START Excerpt to read

In early 2020, the healthcare industry was abruptly thrown into a demand for digital innovation when COVID-19 hit the UK. Forcing the sector into new rules and regulations.
Both the NHS and private hospitals quickly adapted with advanced technologies that would otherwise have taken many years to implement. In this short period of time, we saw a rapid roll-out of remote working platforms, electronic patient record configurations, virtual consultations and more. With this huge uptake in utilising the latest innovations of 2020, where does the future take us with the next big technologies to improve the healthcare industry?
Artificial Intelligence Whilst already a major topic of discussion prior to the pandemic, the possibilities of artificial intelligence are vaster than ever. AI engines can reduce and mitigate the risk of preventable medical scenarios through algorithms, automation and smart predictions. The use of artificial intelligence within the healthcare industry is expected to see substantial growth through 2021. With new enhancements already starting to shape the way hospitals operate.
This technology can be used across a huge range of healthcare procedures. It was only recently announced that scientists have created an AI tool to detect Alzheimer’s through speech. NVIDIA also recently shared that it’s building an impressive AI Supercomputer. The data will be used to aid drug discovery and healthcare research in the UK.
The events of last year have fuelled AI technologies in healthcare and there’s no doubt we’ll continue to see huge changes in the industry. However, regardless of technological advancement, the take up of future solutions will depend on the trust that can be placed in them. A hurdle that AI still faces.

END Excerpt to read
START Extracted entries

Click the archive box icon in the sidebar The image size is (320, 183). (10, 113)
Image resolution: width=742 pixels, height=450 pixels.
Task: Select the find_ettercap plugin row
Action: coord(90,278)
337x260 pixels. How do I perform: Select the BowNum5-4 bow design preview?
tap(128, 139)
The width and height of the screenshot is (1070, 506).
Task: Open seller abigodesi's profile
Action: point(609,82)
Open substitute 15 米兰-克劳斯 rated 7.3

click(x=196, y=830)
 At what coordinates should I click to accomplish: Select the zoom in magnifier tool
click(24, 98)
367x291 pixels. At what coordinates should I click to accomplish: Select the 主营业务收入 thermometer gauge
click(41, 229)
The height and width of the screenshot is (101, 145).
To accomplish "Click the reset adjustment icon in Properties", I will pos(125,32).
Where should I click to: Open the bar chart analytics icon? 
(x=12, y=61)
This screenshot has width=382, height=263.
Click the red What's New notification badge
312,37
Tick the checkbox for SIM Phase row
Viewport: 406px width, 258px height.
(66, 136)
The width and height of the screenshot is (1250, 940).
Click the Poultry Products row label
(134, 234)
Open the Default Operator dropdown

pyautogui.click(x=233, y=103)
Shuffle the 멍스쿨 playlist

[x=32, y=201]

END Extracted entries

→ **Using the information**
1) In the article on healthcare technology after COVID-19, what have scientists recently created an AI tool to detect?
2) Write the next part of the article on healthcare technology after COVID-19, picking up after its final sentence.

→ **Numbered answers**
1) Alzheimer's, through speech.

2)
Telehealth Solutions the confines of hospital walls no longer restrict check-ups and appointments. Telehealth solutions have paved the way this year and it only looks set to grow in capabilities. In a report from the Royal College of GPs (RCGP), it showed that face-to-face GP consultations in the UK dropped from over 70% before the coronavirus outbreak, to just 23% in a matter of weeks. This huge drop correlates with the adoption of virtual consultation software by many health organisations; their bid to reduce the impact of the new restrictions. The benefits of virtual patient consultations and video-based care delivery are clear. It allows healthcare professionals to monitor & treat high-risk patients more easily.
Furthermore, it creates increasingly convenient access for patients and streamlines processes with a focus on care instead of administrative tasks. By integrating effective video conferencing software, such as Microsoft Teams, with an existing healthcare management solution, hospitals can drastically improve operational facilities. The ability to log and run virtual appointments from a single database significantly reduces time spent manually rekeying data.
The future of telehealth solutions looks likely to see wider adoption across hospitals following the success we’ve already seen. Of course, it still has some limitations. It’s unlikely patients have all the required equipment at home to provide vitals in real-time. But for most medical queries, a virtual appointment offers far greater efficiency to both parties. Improved Interoperability many healthcare organisations strive towards better interoperability between hospital and patient as well as between care providers. Technology has aided this with improved integration capabilities to enable safer transitions of care, which leads to better patient outcomes overall.
For hospitals looking at the next big technologies, it’s key to find a software solution that can grow as they do. Many are using 2020 as the peak time for digital transformation, ensuring they have the right digital infrastructure. Hospital Information systems, such as Compucare, provide secure integration with a number of specialist third party healthcare systems. Including radiology, pathology and document imaging. Which can ultimately lead to more accurate and timely diagnoses and prescription of care.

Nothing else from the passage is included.